Göz kırpan devrimin peşinde
Engels, Marx’ın 1848’i çözümleyen eserini, “çağdaş tarihin bir parçasını, verili ekonomik temeli üzerinde kendi materyalist anlayışıyla ilk açıklama girişimi” olarak değerlendirir. Marx, 1848 Devriminin Fransa’daki gelişimini, devrimde etkin sınıfların ve partilerin her dönemeçte aldıkları tutumu, ayrıntılı biçimde inceler. Cumhuriyeti yeniden kurmak isterken, Louis Napolyon’un diktatörlüğüyle sonuçlanan devrim, proletaryanın ilk kez bağımsız politik varlığıyla sahneye çıkmasını sağlamıştır, ancak bu sınıf deneyimsiz ve yeterince örgütlü olmadığı için, devrimin kazananı burjuva sınıfı olmuştur.

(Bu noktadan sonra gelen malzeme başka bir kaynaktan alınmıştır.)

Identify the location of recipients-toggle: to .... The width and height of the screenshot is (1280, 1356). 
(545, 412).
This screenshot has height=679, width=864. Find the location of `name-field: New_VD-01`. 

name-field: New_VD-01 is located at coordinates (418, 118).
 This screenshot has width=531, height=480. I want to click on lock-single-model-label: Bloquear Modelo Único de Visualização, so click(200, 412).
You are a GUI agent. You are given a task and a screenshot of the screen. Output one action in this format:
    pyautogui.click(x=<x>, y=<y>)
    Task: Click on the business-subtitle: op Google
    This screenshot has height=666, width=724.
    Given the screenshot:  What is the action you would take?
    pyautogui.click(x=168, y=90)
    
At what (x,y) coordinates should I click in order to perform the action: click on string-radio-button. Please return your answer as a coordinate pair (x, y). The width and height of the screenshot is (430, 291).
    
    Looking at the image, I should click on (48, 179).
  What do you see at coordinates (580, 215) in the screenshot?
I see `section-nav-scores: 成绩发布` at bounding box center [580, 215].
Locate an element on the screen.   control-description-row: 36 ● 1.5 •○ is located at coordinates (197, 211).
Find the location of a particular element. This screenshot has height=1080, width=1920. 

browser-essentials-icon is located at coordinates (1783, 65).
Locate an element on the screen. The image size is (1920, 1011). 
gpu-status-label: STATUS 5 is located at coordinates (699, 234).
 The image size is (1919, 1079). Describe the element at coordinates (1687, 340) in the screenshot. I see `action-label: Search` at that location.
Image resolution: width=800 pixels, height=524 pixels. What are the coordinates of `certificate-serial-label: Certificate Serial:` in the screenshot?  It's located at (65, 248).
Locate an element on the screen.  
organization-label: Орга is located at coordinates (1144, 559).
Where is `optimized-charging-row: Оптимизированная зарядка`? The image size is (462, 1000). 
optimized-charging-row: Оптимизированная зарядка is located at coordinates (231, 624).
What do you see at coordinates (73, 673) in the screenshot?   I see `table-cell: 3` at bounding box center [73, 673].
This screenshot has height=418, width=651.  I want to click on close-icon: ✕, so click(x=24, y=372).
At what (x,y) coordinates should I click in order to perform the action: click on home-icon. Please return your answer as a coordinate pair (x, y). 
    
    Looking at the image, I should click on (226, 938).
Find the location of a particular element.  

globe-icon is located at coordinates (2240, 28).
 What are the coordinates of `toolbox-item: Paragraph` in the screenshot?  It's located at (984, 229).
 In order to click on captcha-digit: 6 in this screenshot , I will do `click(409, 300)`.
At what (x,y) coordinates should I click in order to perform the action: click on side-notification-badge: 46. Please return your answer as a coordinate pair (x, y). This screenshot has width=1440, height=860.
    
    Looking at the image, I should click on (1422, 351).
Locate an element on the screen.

Marx, politik söz ve taleplerin ardında yatan çıkarları araştırır; söylenen, yapılan ve ideolojik yanılsama içinde algılanan arasındaki bağları somut olayların gelişimi içinde ortaya koyar. Bugünün baştan aşağı yalan ve entrika üzerine kurulu burjuva politikasını, bu kitapta, bir devrimin büyük olayları içinde ve henüz başlangıç düzeyinde görüp tanımak mümkündür. Marx, burjuva toplumunun gerçek işleyişini örten perdeleri yırtarak, tarihi ve toplumu belirleyen dinamikleri gün ışığına çıkarır. Marx’ın eseri, büyük Haziran Ayaklanmasında bize “göz kırpan devrim”in peşinden koşarken, “devrim hakkı”nı yeniden kazanma ve yaşama geçirmede başvurulacak temel kaynaklardan biridir.
“Darbe” karşıtlığının anlamı
Devrimler sınıf savaşımlarının en net ve keskin çizgileriyle ortaya çıktıkları zamanlardır. Böyle olmakla birlikte, Marx’ın çözümlemesi, her şeyin ne kadar bulanık ve açıklıktan uzak olduğunu göstermektedir. Her sınıf, isteklerini elde etmek isterken, bambaşka sonuçlarla buluşmaktadır. Bugün “Arapa Baharı” diye kodlanan ayaklanmaların, Arapların 1848’i olarak değerlendirilmeleri boşuna değildir; ortaya çıkan İslami ve askeri rejimlerle, ayaklananlara karşı hapishaneye dönüşen Arap ülkelerinde görüldüğü gibi, 1848’de, işçi sınıfının burjuvalarca çalınmış devrimleridir.
“Devrim hakkı”nı elimizden alanlar, “darbe hakkı”nı tepe tepe kullanıyorlar. Seçimleri darbeye, darbeleri seçime çıkıyor; ama emekçi sınıfların sömürüsü ve toplumsal kaynakların yağması üzerinde yükselen iktidarlarının temel niteliği değişmiyor. 1848’den beri ve Marksizmin bilinç açıcı katkısıyla onların ne denli “demokrat”, ne denli “darbeci” ve “devrim düşmanı” olduklarını pek iyi biliyoruz. Onların lafta “darbe karşıtlığı”, gerçekte duydukları devrim korkusunu bastırma girişimidir.